There are a number of positive signs.
The European Commission’s antitrust regulator has recently launched a formal probe into Amazon. The giant online firm is accused of misusing sensitive data from independent retailers (often small and medium-sized) who sell on its marketplace. Margrethe Vestager, the EU’s competition commissioner, will investigate whether Amazon has used the data to give it an unfair market advantage as both a retailer and a marketplace.
In India, a May 2019 Reuters report revealed the antitrust regulator is looking into allegations that Maruti Suzuki, the country’s biggest car maker, resorted to anti-competitive practices by controlling how dealers discounted cars. Maruti, majority-owned by Japan’s Suzuki motor Corp, commands a 51 per cent market share in India, selling 1.73 million passenger vehicles in the year to March 2019. It has nearly 3,000 dealers across the country. The Competition Commissioner of India is looking into allegations that Maruti forces them to limit the discounts they offer, effectively stifling competition and harming consumers (as well as putting off potential new workers looking for a sustainable future).
Less than a year ago, the UK’s Office of Communications fined Royal Mail a whopping £50,000,000 for a serious breach of competition law, after the company abused its dominant position by discriminating against its only major competitor (Whistl). By raising wholesale prices for delivering business letters (known as “bulk mail”) Royal Mail’s actions amounted to anti-competitive discrimination against customers like Whistl looking to expand and compete directly against it. Ofcom said: “Royal Mail broke the law by abusing its dominant position in bulk mail delivery. All companies must play by the rules.
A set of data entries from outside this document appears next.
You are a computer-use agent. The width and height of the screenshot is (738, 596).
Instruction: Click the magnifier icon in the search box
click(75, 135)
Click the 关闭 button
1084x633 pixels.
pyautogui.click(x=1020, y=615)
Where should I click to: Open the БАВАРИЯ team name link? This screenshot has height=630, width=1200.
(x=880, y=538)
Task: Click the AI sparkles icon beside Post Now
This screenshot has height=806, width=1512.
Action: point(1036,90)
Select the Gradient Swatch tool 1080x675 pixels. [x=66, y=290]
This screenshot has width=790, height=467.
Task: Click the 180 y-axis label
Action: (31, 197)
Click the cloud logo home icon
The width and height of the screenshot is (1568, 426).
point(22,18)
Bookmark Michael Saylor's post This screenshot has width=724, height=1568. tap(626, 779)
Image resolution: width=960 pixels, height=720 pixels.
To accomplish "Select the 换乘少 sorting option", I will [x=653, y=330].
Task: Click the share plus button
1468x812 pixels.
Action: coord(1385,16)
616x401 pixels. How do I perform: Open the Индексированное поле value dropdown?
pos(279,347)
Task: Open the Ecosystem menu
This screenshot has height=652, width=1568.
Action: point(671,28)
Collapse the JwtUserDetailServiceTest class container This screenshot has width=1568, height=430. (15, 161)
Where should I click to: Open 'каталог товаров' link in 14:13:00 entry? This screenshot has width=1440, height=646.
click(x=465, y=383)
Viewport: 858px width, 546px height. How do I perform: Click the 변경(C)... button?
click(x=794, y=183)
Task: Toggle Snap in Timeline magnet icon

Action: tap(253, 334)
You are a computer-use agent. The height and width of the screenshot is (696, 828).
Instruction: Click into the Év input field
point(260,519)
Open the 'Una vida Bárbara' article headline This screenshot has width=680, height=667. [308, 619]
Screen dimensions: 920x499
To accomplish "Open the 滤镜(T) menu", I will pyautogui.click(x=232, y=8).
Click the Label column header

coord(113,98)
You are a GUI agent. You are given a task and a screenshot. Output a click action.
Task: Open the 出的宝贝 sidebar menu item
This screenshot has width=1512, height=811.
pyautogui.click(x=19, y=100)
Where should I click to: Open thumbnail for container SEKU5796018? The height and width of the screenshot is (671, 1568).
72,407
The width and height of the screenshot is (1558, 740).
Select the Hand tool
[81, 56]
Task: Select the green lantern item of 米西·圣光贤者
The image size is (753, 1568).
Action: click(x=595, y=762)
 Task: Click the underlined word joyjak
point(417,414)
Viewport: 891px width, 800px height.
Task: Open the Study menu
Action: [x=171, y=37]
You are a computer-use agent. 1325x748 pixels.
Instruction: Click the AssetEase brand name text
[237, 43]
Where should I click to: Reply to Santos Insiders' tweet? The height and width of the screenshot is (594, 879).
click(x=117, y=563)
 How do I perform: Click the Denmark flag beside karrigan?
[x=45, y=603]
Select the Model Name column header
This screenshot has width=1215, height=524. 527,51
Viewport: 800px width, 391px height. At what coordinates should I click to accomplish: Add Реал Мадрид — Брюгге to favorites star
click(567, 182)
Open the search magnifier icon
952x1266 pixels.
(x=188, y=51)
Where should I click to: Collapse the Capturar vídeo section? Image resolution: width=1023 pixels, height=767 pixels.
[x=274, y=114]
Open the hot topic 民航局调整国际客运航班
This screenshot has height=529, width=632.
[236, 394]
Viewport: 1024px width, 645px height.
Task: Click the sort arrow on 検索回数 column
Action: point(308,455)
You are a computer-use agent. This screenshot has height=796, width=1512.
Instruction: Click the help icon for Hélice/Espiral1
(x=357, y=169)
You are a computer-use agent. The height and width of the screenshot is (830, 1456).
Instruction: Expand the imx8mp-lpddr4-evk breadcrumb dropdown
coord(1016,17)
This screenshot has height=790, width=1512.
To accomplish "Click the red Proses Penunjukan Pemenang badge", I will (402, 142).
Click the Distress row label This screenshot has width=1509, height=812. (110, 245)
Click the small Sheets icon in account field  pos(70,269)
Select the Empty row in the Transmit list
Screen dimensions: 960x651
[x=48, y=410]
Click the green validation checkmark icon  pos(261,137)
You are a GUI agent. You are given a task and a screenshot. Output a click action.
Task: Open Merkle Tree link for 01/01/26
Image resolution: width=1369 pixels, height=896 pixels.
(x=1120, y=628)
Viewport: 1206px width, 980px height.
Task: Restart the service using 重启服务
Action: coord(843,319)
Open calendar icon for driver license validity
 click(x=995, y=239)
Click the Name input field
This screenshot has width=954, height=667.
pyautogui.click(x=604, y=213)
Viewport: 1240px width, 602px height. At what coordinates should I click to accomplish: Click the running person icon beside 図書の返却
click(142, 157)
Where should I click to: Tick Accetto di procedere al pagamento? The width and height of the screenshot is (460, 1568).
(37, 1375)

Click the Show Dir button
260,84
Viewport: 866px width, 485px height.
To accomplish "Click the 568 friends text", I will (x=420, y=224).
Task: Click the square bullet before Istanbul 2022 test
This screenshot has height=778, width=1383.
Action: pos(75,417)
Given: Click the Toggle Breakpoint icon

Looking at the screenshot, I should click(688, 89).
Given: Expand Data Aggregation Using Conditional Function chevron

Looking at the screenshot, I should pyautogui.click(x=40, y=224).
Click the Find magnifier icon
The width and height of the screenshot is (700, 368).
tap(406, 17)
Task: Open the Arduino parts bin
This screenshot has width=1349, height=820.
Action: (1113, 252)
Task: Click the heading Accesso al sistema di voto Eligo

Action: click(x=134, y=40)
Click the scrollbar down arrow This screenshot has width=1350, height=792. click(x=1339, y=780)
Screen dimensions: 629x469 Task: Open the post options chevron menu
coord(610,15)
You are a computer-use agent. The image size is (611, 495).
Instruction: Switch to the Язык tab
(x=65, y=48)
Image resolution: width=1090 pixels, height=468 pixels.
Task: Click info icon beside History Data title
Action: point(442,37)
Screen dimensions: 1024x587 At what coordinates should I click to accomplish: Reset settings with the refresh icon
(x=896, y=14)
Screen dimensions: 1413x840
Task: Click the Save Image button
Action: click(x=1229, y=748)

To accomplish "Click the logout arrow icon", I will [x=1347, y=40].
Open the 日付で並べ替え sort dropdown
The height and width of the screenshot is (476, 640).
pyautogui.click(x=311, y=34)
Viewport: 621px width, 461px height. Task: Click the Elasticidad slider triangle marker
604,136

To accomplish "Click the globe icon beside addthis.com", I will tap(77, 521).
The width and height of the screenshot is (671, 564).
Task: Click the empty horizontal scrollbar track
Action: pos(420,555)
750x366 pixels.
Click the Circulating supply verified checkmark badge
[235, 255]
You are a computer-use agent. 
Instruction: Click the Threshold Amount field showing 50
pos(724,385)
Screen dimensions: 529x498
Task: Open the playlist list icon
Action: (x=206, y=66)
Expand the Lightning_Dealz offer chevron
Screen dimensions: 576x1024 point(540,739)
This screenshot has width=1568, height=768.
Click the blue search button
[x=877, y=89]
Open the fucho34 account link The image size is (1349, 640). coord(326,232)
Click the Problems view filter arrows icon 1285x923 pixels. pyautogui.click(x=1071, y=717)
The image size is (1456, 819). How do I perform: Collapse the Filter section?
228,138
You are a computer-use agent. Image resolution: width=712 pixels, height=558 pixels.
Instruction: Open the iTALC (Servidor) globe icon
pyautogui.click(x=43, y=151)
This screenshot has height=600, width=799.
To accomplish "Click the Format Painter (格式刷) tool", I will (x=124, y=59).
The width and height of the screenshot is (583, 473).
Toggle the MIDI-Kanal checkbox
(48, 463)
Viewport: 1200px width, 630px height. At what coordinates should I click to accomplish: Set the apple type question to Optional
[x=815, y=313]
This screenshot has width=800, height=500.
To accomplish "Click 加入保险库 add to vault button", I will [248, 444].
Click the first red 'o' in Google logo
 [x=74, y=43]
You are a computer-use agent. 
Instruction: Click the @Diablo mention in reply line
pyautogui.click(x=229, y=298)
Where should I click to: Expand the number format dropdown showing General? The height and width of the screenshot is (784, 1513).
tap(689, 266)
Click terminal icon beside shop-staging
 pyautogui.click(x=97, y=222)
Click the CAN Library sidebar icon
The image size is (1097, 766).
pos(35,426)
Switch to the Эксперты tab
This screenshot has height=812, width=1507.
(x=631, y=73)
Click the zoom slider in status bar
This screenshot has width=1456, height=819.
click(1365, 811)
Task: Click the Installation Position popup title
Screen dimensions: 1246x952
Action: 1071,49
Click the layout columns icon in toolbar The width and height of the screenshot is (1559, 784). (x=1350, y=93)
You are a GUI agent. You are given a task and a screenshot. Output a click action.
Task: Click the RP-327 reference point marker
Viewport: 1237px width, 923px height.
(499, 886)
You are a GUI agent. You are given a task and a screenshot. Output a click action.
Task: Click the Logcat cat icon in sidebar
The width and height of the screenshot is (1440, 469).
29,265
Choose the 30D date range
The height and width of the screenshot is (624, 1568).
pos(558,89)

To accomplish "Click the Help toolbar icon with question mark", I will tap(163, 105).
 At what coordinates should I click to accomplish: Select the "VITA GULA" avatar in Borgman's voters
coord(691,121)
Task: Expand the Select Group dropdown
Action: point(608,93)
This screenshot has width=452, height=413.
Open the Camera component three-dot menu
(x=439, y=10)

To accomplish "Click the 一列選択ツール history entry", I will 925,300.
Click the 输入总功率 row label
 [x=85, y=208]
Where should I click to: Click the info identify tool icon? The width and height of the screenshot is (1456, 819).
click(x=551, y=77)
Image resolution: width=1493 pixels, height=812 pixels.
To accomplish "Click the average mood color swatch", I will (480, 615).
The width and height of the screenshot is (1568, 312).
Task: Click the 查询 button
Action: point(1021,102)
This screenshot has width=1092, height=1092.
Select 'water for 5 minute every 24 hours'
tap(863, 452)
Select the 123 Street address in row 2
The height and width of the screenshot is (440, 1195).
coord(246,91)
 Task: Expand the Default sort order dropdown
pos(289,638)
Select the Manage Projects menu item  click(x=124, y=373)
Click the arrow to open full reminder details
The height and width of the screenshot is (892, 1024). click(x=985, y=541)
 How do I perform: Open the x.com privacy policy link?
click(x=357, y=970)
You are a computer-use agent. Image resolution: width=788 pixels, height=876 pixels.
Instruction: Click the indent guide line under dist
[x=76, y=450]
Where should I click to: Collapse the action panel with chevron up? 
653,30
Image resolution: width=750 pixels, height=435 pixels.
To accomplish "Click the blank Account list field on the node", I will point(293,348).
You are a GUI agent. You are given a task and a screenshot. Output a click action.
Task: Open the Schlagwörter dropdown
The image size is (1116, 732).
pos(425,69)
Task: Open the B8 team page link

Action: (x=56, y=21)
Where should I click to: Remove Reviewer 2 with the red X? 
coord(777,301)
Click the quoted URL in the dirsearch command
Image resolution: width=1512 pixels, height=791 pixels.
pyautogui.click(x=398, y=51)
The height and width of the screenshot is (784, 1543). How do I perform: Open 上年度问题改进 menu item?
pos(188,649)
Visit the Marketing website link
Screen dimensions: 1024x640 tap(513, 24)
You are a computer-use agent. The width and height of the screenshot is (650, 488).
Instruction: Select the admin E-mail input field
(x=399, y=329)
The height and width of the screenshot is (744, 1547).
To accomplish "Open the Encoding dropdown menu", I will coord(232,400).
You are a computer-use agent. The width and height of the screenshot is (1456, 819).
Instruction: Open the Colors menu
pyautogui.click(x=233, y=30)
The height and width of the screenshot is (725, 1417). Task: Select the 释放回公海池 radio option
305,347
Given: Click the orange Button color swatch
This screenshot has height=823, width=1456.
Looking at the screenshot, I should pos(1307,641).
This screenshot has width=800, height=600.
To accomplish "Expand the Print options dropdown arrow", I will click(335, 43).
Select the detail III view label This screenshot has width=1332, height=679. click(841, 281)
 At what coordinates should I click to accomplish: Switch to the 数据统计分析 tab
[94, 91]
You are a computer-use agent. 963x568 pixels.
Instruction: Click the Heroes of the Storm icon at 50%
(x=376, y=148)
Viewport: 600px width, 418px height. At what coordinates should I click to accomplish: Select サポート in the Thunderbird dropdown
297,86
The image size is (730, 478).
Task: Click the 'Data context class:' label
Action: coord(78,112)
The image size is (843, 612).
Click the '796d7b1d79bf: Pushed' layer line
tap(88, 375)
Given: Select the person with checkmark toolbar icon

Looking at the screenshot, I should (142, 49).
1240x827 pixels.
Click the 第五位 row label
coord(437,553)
Royal Mail’s behaviour was unacceptable, and it denied postal users the potential benefits that come from effective competition.”
Merryn Somerset Webb believes that ten years ago investors might have been smart to buy into the big brands (she includes Coca-Cola, PepsiCo, Mondelez International, McDonald’s, Nestle and Suntory, and her Barclays reference mentions Alphabet, Amazon, Facebook, Apple, Microsoft, Ford and Johnson & Johnson). It’s not much of a stretch to apply her logic to young workers seeking out the sustainable jobs of the future. Today, they should look for those small but beautiful firms “that, with a little regulatory assistance, will be their new competitors”.